- [AUFGABE] Gib den folgenden Auszug über Wolfgang Kubicki vollständig und ohne jede Änderung aus.

- [AUSZUG]

+---+

Wortgewandt und schnell im Kopf – das gilt für beide
Hätte er ihn aufhalten können, fragt sich Kubicki noch heute, wenn er gesagt hätte: „Ich komme sofort zu dir nach Münster“? Er ist sich ziemlich sicher. Er sei in der Politik vorsichtiger geworden. Aus politischem Schlagabtausch dürfe nie eine persönliche Hexenjagd werden.
Noch ein harter Bruch. Die Nacht, als Wolfgang Kubicki ins Wasser gehen wollte. Er war in der Affäre um die Mülldeponie Schönberg beschuldigt, das Land Mecklenburg-Vorpommern durch überzogene Honorarforderungen übervorteilt zu haben. In jener Nacht im Februar 1994 habe er mit sich diskutiert, ob er aus dem Leben scheiden solle. Das Wasser war eiskalt, eine Waffe nicht in Reichwei-te. Annette Marberth-Kubicki hört jetzt still zu. Dieses Selbstgespräch macht ihr noch rückwirkend Angst. „Warum hast du mich nicht geweckt?“ – „Meinst du, ich wollte das mit dir diskutieren?“ Er hat sich dann entschieden, lieber noch eine Flasche Wein aufzumachen und darüber zu schlafen. Den Rechtsstreit entschied der Bundesgerichtshof Jahre später zu seinen Gunsten.

+---+

- [Klickziel-Daten]

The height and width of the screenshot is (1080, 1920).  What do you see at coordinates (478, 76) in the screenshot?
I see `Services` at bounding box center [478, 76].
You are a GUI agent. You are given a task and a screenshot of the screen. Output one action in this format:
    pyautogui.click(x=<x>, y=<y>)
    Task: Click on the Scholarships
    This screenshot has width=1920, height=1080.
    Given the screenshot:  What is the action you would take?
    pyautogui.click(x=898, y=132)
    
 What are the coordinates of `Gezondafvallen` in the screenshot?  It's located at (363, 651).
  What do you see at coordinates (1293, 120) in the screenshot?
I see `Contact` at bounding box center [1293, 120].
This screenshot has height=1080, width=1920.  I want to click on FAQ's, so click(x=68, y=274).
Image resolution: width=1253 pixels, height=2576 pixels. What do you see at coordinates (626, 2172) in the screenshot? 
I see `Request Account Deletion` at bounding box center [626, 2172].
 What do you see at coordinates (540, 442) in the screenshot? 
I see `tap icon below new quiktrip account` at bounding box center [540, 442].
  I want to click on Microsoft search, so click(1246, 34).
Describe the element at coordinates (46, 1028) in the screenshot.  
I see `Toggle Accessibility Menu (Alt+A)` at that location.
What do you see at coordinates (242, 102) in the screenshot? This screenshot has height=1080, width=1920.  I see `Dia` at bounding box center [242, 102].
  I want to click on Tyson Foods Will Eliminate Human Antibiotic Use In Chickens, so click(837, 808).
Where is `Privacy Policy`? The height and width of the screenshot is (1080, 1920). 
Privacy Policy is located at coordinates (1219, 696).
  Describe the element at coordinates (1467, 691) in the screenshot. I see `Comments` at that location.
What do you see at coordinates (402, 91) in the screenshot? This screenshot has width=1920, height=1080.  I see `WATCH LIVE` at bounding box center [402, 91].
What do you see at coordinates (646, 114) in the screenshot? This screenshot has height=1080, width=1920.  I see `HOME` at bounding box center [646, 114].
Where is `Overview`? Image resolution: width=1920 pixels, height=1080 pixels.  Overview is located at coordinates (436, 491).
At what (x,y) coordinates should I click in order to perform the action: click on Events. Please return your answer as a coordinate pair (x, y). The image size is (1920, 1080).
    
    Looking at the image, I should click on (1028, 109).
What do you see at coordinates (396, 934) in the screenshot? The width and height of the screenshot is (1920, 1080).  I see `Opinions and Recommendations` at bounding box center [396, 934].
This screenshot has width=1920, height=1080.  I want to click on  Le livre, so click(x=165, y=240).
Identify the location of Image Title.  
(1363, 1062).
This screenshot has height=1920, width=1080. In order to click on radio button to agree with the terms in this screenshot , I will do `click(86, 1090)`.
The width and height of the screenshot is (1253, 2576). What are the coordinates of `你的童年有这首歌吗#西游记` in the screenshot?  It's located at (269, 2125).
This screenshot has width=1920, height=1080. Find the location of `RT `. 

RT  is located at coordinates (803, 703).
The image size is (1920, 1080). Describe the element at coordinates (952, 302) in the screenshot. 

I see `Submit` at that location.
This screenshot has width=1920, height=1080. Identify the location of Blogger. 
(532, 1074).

+---+

- [LÖSUNG]
Wortgewandt und schnell im Kopf – das gilt für beide
Hätte er ihn aufhalten können, fragt sich Kubicki noch heute, wenn er gesagt hätte: „Ich komme sofort zu dir nach Münster“? Er ist sich ziemlich sicher. Er sei in der Politik vorsichtiger geworden. Aus politischem Schlagabtausch dürfe nie eine persönliche Hexenjagd werden.
Noch ein harter Bruch. Die Nacht, als Wolfgang Kubicki ins Wasser gehen wollte. Er war in der Affäre um die Mülldeponie Schönberg beschuldigt, das Land Mecklenburg-Vorpommern durch überzogene Honorarforderungen übervorteilt zu haben. In jener Nacht im Februar 1994 habe er mit sich diskutiert, ob er aus dem Leben scheiden solle. Das Wasser war eiskalt, eine Waffe nicht in Reichwei-te. Annette Marberth-Kubicki hört jetzt still zu. Dieses Selbstgespräch macht ihr noch rückwirkend Angst. „Warum hast du mich nicht geweckt?“ – „Meinst du, ich wollte das mit dir diskutieren?“ Er hat sich dann entschieden, lieber noch eine Flasche Wein aufzumachen und darüber zu schlafen. Den Rechtsstreit entschied der Bundesgerichtshof Jahre später zu seinen Gunsten.